1000LUX

Geschichten aus Luxemburg

“Tu es nicht”

Sie sagten „tu es nicht“ und hätten beinahe verhindert eine meiner Wenigen, wenn auch neuen Leidenschaften zu finden die ich habe. Es gibt wenige Dinge, die ich mit Leidenschaft in Verbindung bringe, ich hab auch so meine Probleme mit dem Wort. Leidenschaft bezeichnet was, wo man mit dem Herzen dabei ist. Etwas wo man viel reininvestiert und unter großen Mühen und Aufopferung zurück erhält. Es zeugt von einer gewissen Dauer und vielleicht auch etwas rückwärts gewandt. Eine Leidenschaft hat man irgendwann für sich erkannt und zieht diese jetzt durch. Auch wenn sie Leiden schafft. Dabei rede ich von so einer Art gar nicht. Vielleicht passt das Wort auch gar nicht, obwohl die Sache ja doch ein gewisses Leid schafft, das eben aber auch als Quelle der Freude fungiert.

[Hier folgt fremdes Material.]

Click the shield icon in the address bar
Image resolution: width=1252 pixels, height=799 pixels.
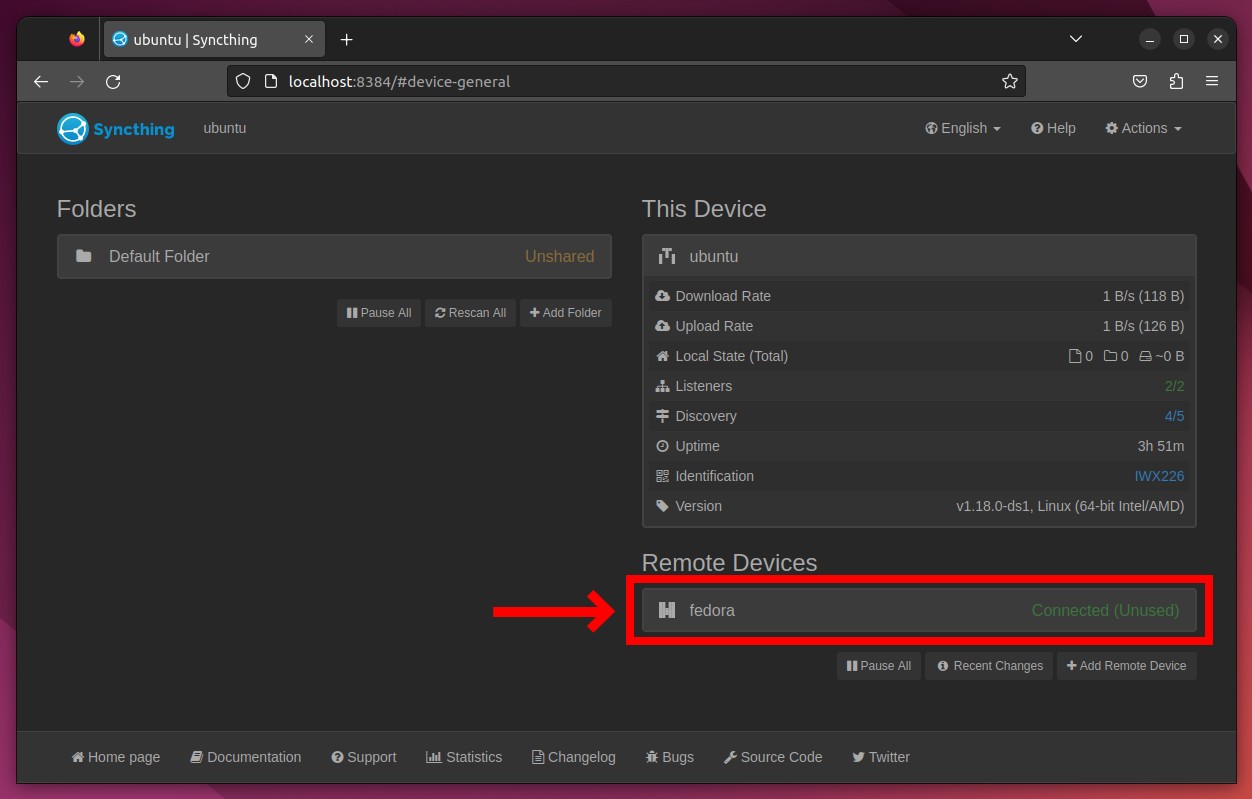(243, 81)
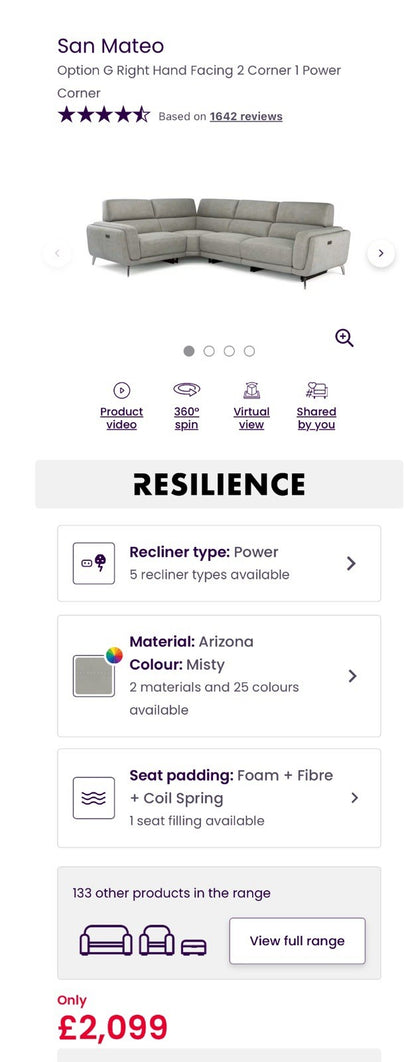Expand the Material and Colour chevron
This screenshot has height=1062, width=416.
point(352,676)
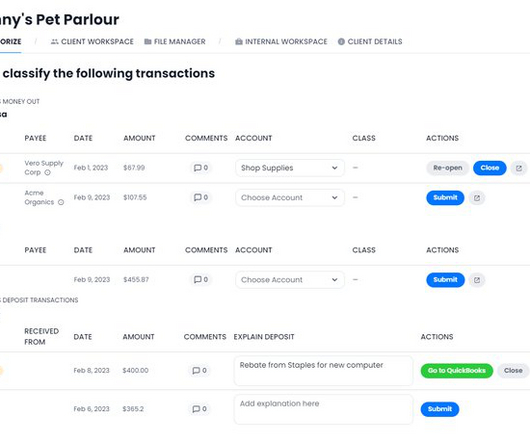Submit the Acme Organics transaction
This screenshot has height=442, width=530.
pos(445,198)
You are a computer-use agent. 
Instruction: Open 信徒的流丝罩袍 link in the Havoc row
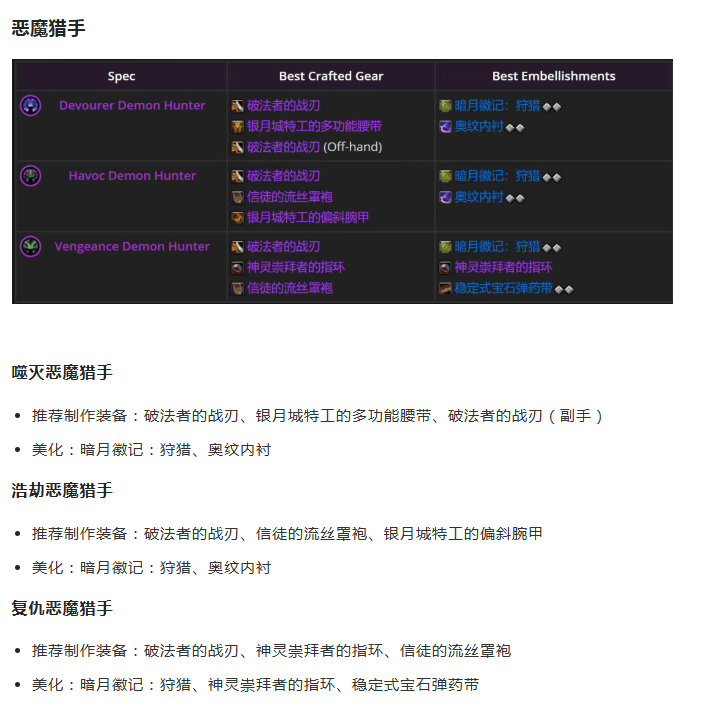(x=289, y=197)
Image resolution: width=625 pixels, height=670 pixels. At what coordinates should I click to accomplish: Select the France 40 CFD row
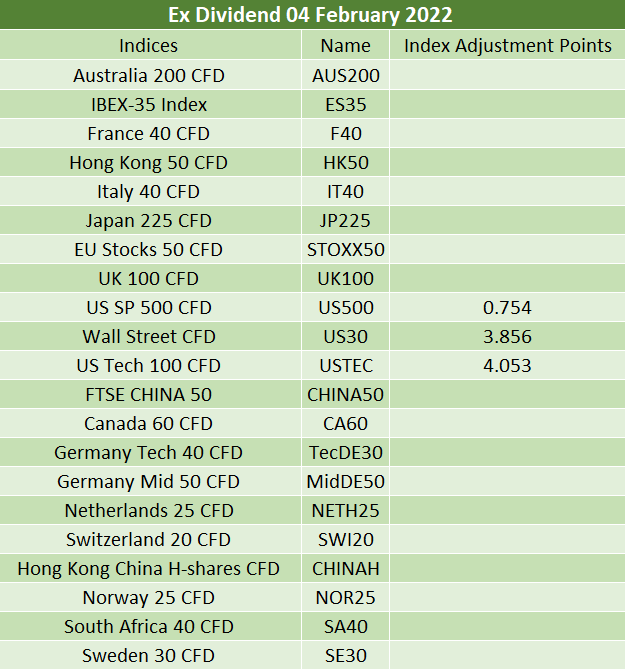(x=312, y=133)
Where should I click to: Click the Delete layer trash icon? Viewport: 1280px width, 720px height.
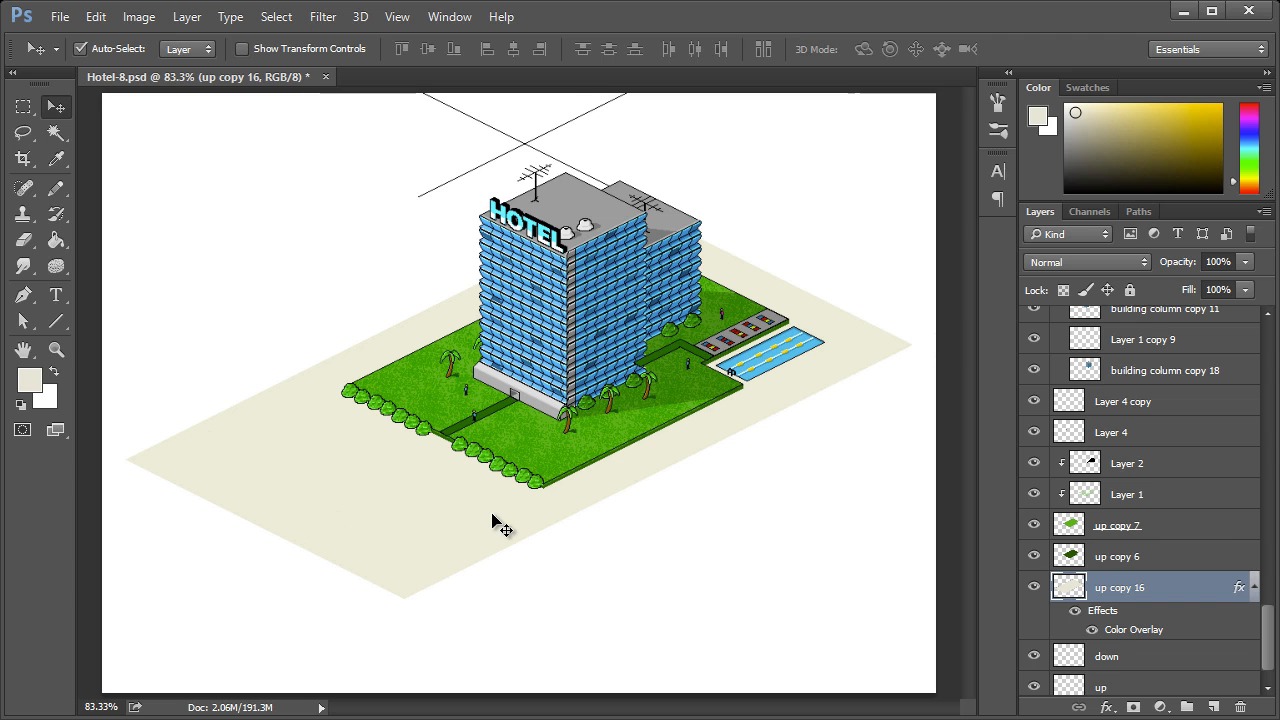point(1240,707)
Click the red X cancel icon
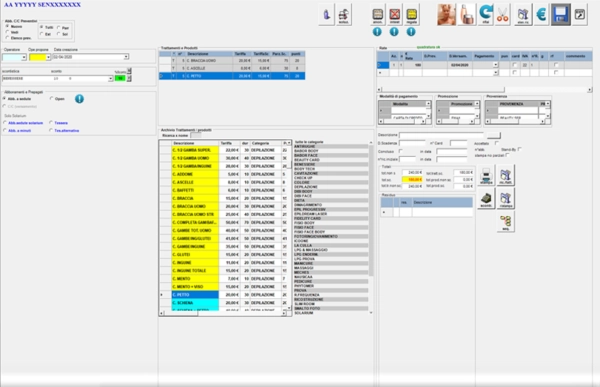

Ich rede von Achterbahnen, Breakdancer, Power Tower, Schaukeln – Hauptsache Bunt, hauptsache deftig.

Sie sagten „tu es nicht“, als ich damals auf dem heimischen Rummel vor dem Top Spin stand und im zarten Alter von 16 auch mal drin fahren wollte. Die Freunde mit denen ich unterwegs war versuchten mich von abzubringen und ich bin heil froh nicht auf sie gehört zu haben. Entgegen aller Warnung über die benötigte Magenstärke zum Benutzen des Geräts kam ich 5 Minuten später gelangweilt und etwas enttäuscht wieder raus. Bei soviel Gezeter hatte ich mir mehr versprochen.

Dabei ist es gar nicht so, dass ich unbedingt den aller stärksten Magen habe. Eine Viertelstunde Busfahren auf dem Platz hinter dem Fahrer kann reichen. Oder Lesen und Schreiben im Auto geht auch nicht. Und mit verschlossenen Augen auf dem Beifahrersitz kriegt mich auch in einer Stunde dahingerafft. Einzig rückwärts in der Bahn fahren kann ich. Und fünf Fahrgeschäfte hintereinander.

Ende August bis Anfang September ist in Luxemburg das Schüberfeuer, ein großer Jahrmarkt vollgestellt mit Fahrbuden, die mein Herz höher schlagen ließen. Ich bin quer über den Platz gestrolcht und kam aus dem Grinsen nicht heraus. Im Kopf hab ich bereits eine Liste gemacht, der Dinge die ich machen wollte.

Kategorie 1: Definitiv probieren
Kategorie 2: Sieht hart aus, is aber sicher lasch, also bei Zeit
Kategorie 3: Sieht lasch aus, könnte aber lustig sein, also bei Zeit
Kategorie 4: Laaaaangweilig

In Kategorie 1 der Power Tower, den ich gleich am ersten Tag mitnahm. Unter der Woche ging ich mit einem Freund noch einmal auf den Markt und er dokumentierte ein bisschen meinen Verfall. Auf fünf Fahrgeschäfte kam ich an dem Abend. Kategorie 1 hab ich abgearbeitet, ebenso Kategorie 3. Kategorie 2 bleibt für die Zukunft. Danach war mir nicht schlecht, aber ich hatte kein Gleichgewicht mehr und das Schwindelgefühl hielt 3 Tage an. Ich war glücklich. Es war ein bisschen wie besoffen sein. Der Kopf weiß nicht, ob er nach vorne oder nach hinten kippen soll und man beginnt über Thema zu philosophieren, die überhaupt nicht relevant sind. Es war einer der schönsten und euphorischsten Abende und zukünftig werde ich die Ohren offener hHalten. Es gibt nur wenige Momente wo ich manischer und breiter Lache, als in 12m Höhe eingespannt in einen engen Sitz umgeben von schreienden Leuten und der Welt über mir. Ich bin sehr froh, damals nicht auf meine Freunde gehört zu haben.